━━━━━ Listed records

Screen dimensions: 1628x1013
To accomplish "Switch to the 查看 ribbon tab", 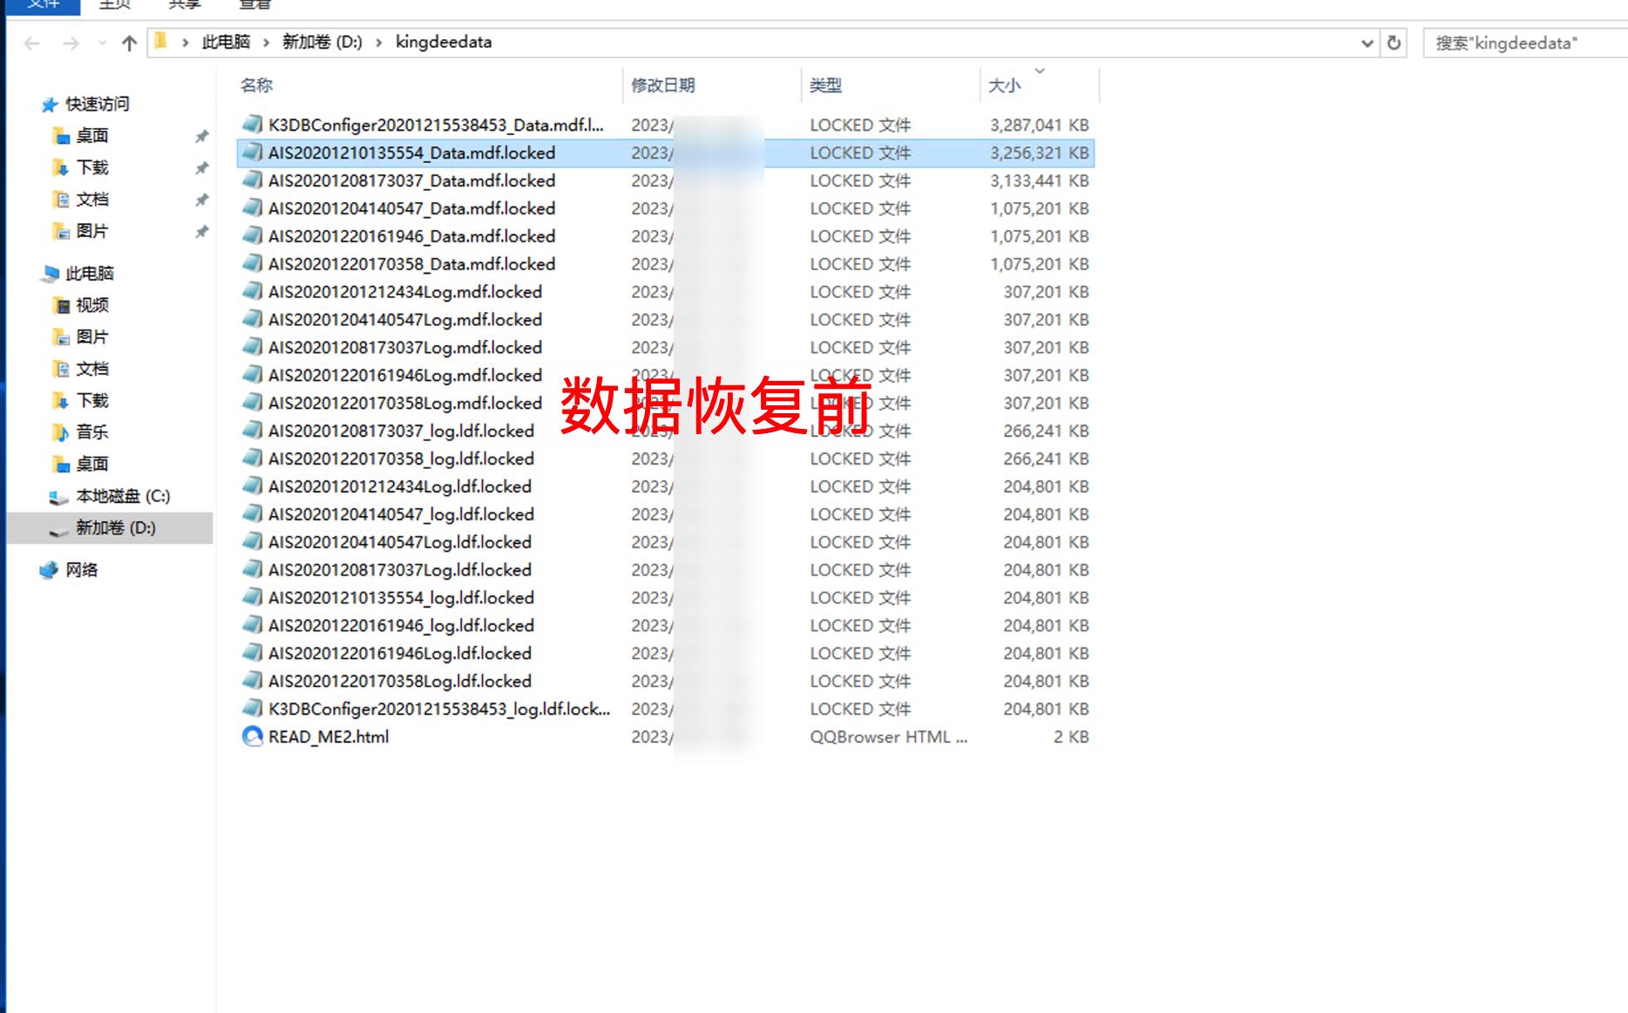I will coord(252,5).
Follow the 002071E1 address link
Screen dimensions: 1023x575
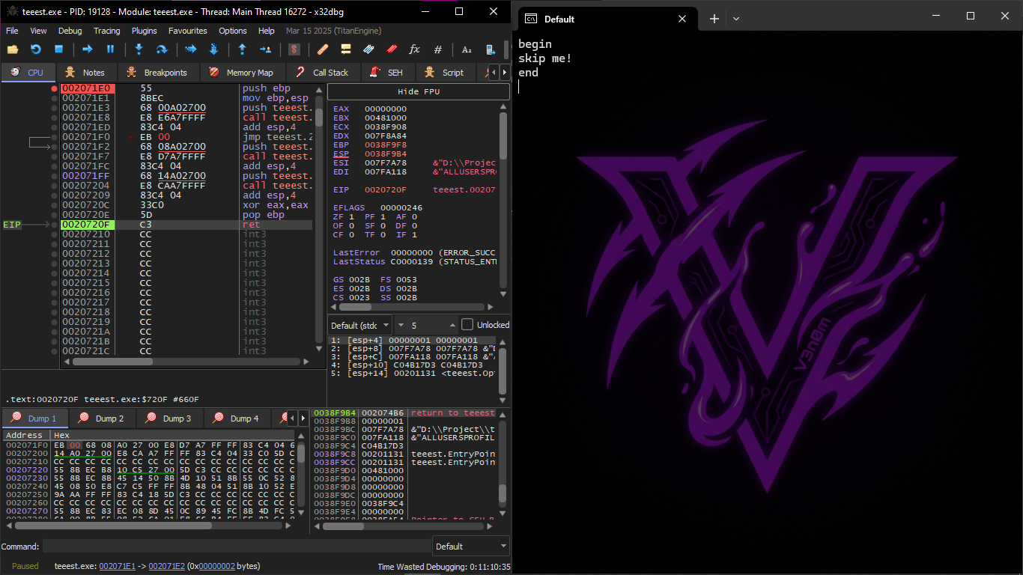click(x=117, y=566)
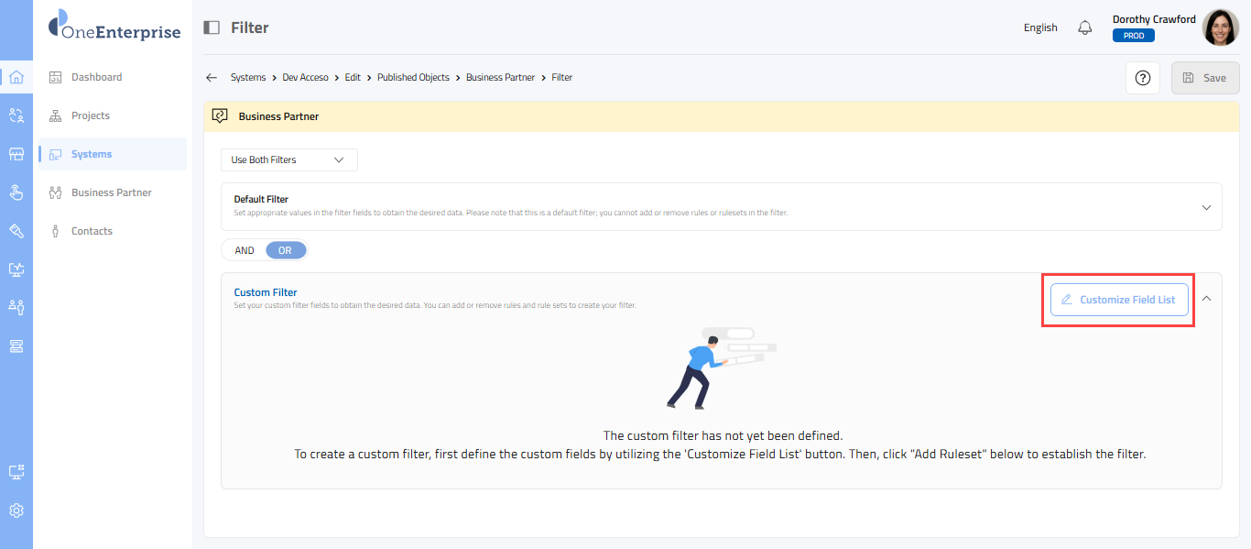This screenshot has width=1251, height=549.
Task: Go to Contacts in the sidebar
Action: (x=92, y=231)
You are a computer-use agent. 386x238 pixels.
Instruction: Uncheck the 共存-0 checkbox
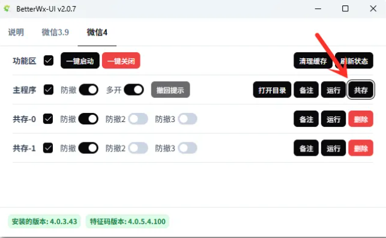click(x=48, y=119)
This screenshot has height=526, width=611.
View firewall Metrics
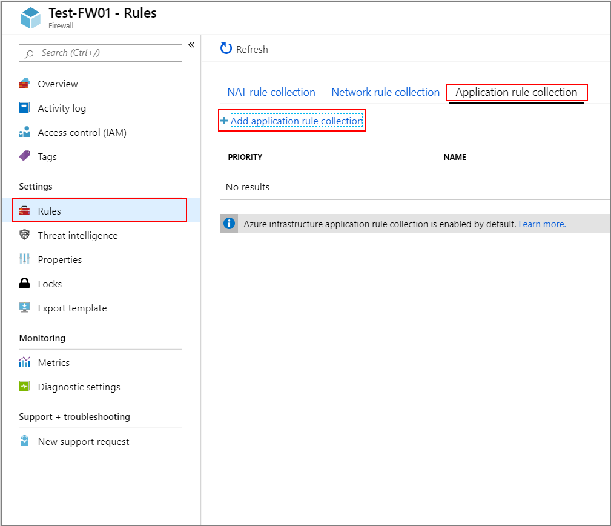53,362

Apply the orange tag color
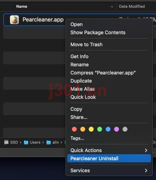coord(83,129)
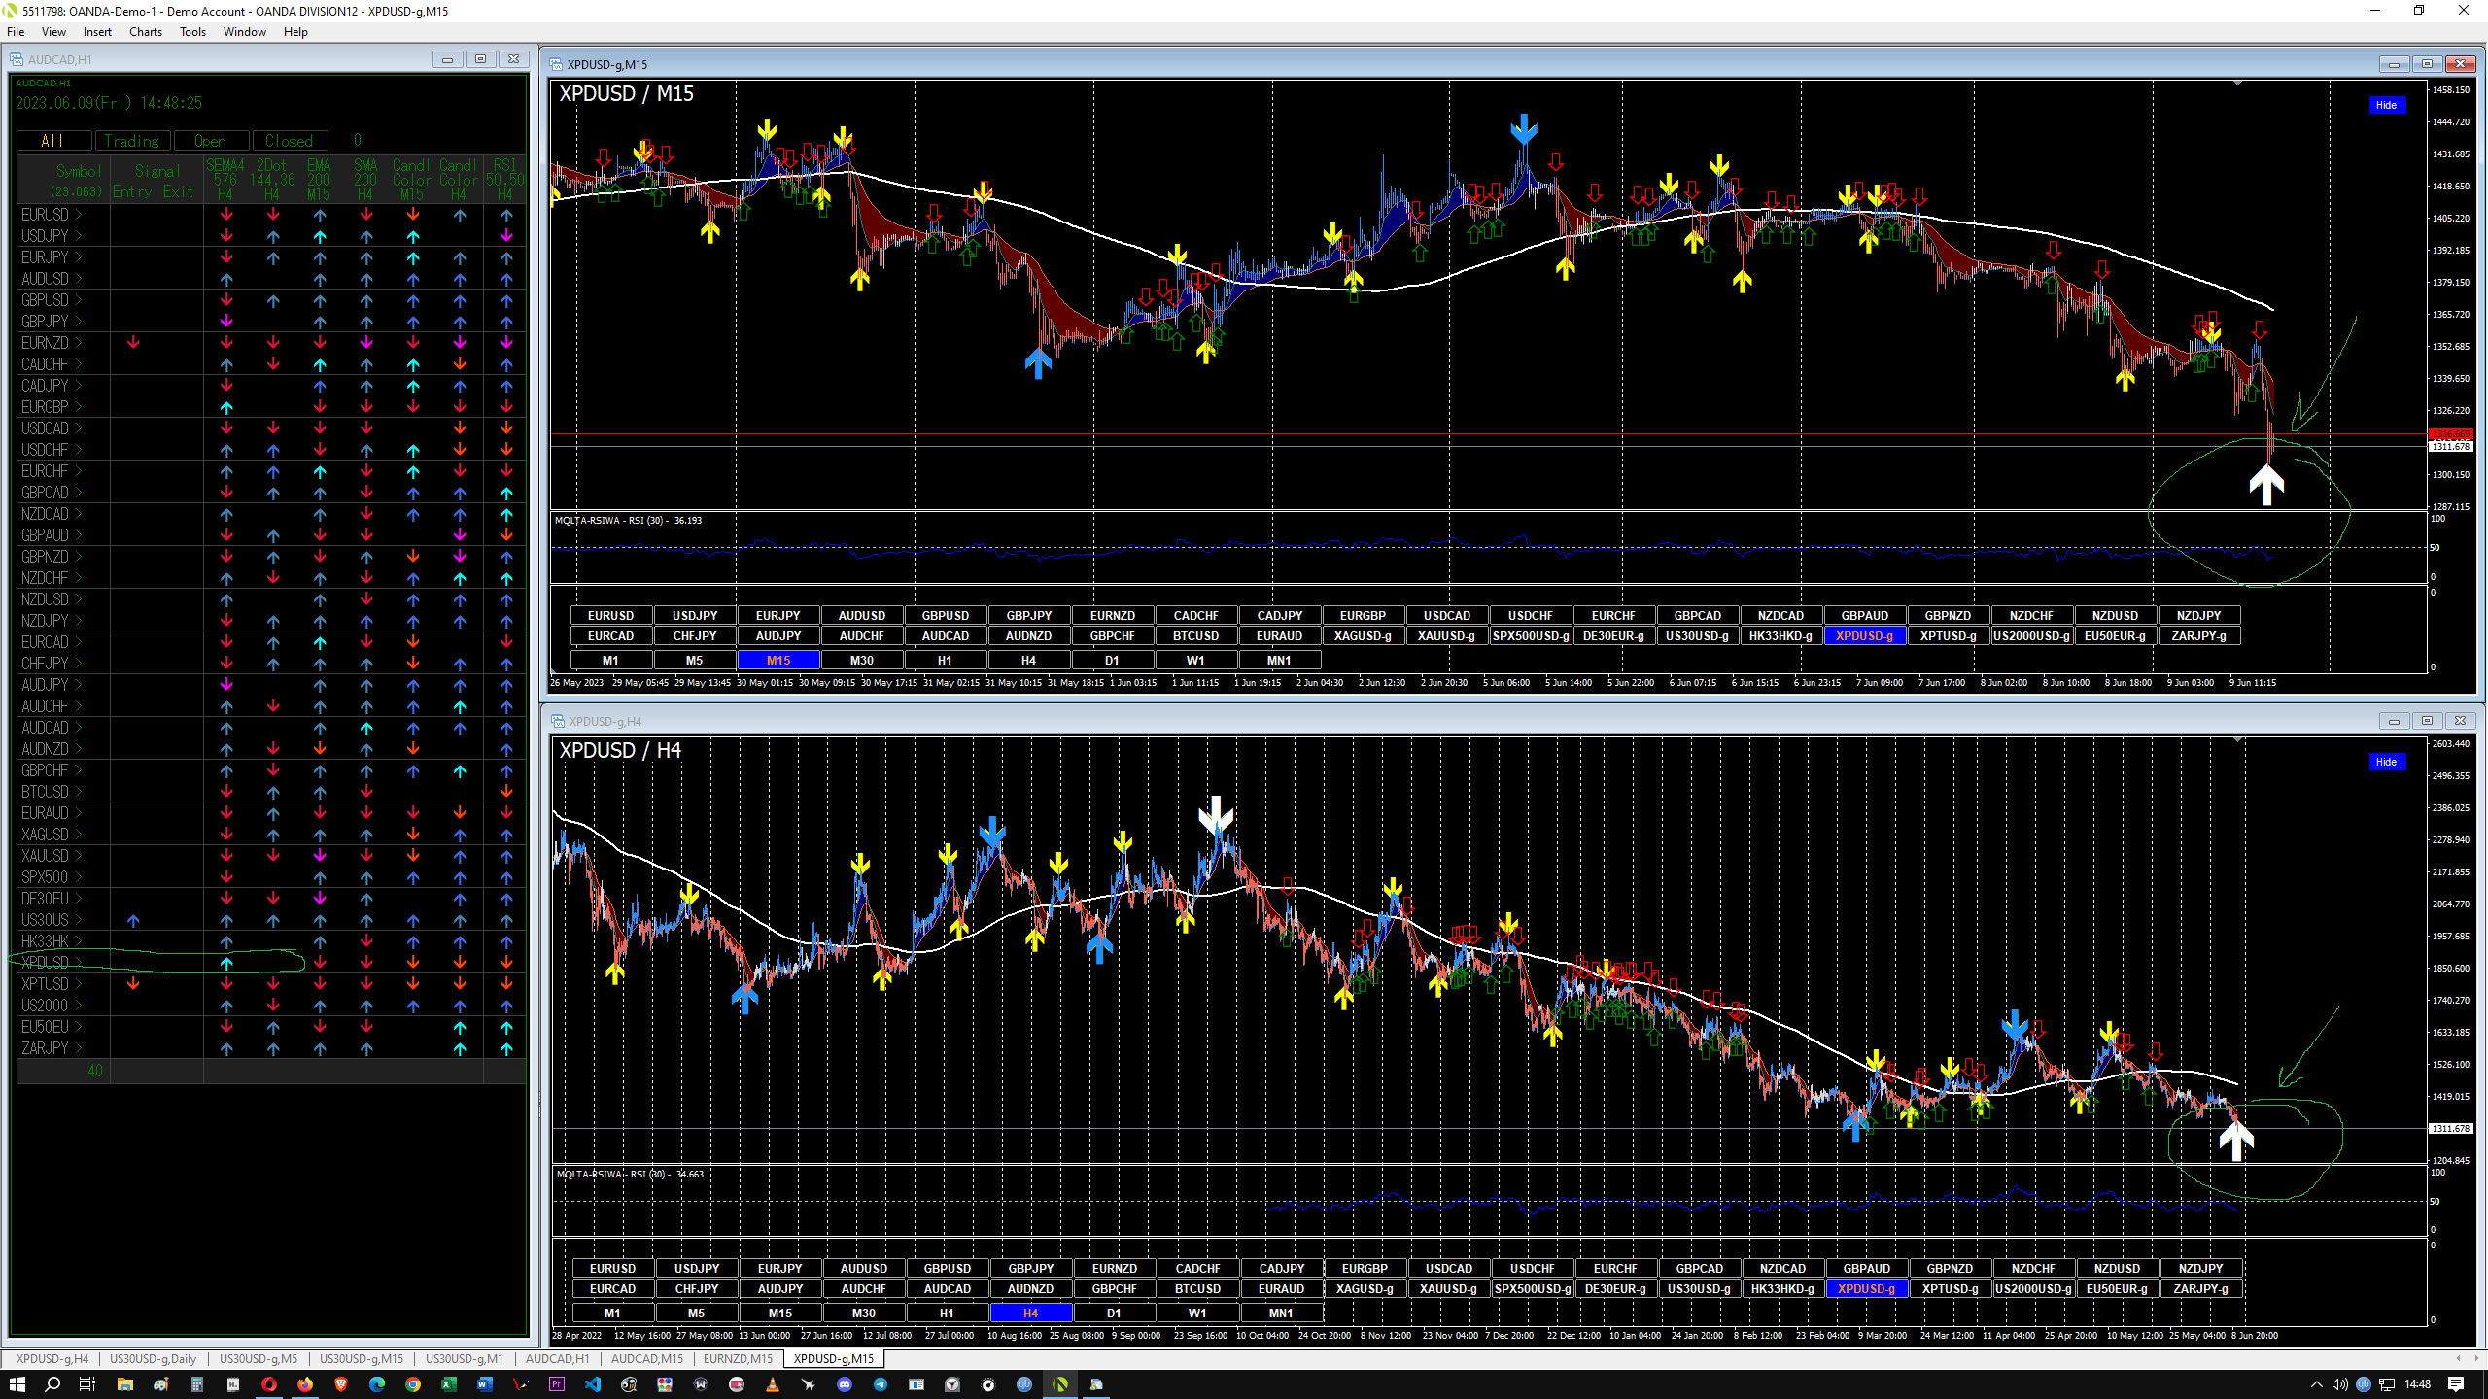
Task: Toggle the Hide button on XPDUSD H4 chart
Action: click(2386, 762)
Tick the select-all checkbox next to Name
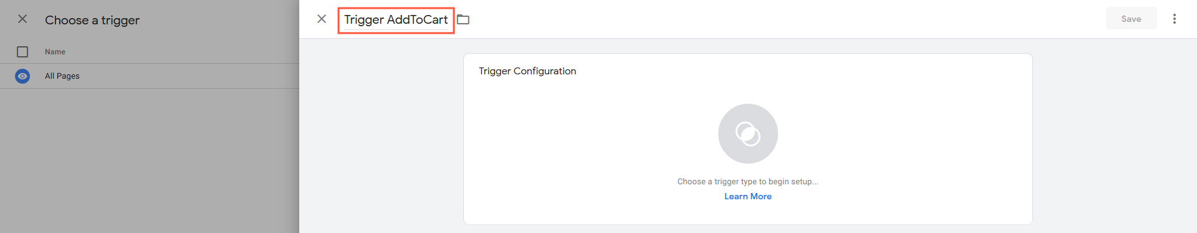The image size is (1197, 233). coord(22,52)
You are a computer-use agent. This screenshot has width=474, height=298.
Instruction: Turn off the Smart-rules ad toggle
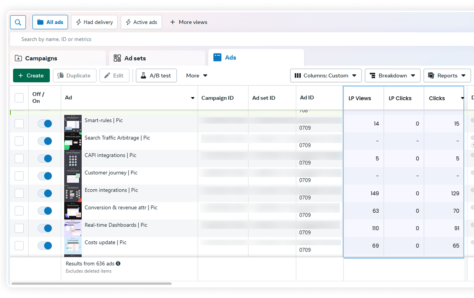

━━━━━━━━━━

- What the task asks
Begin at the line that has "You are a computer-use agent. This" and stop at the end of the material, then write those lines out again with "toggle" switched to "switch" and nothing else changed. Leave the pictures out.

- Correct output
You are a computer-use agent. This screenshot has width=474, height=298.
Instruction: Turn off the Smart-rules ad switch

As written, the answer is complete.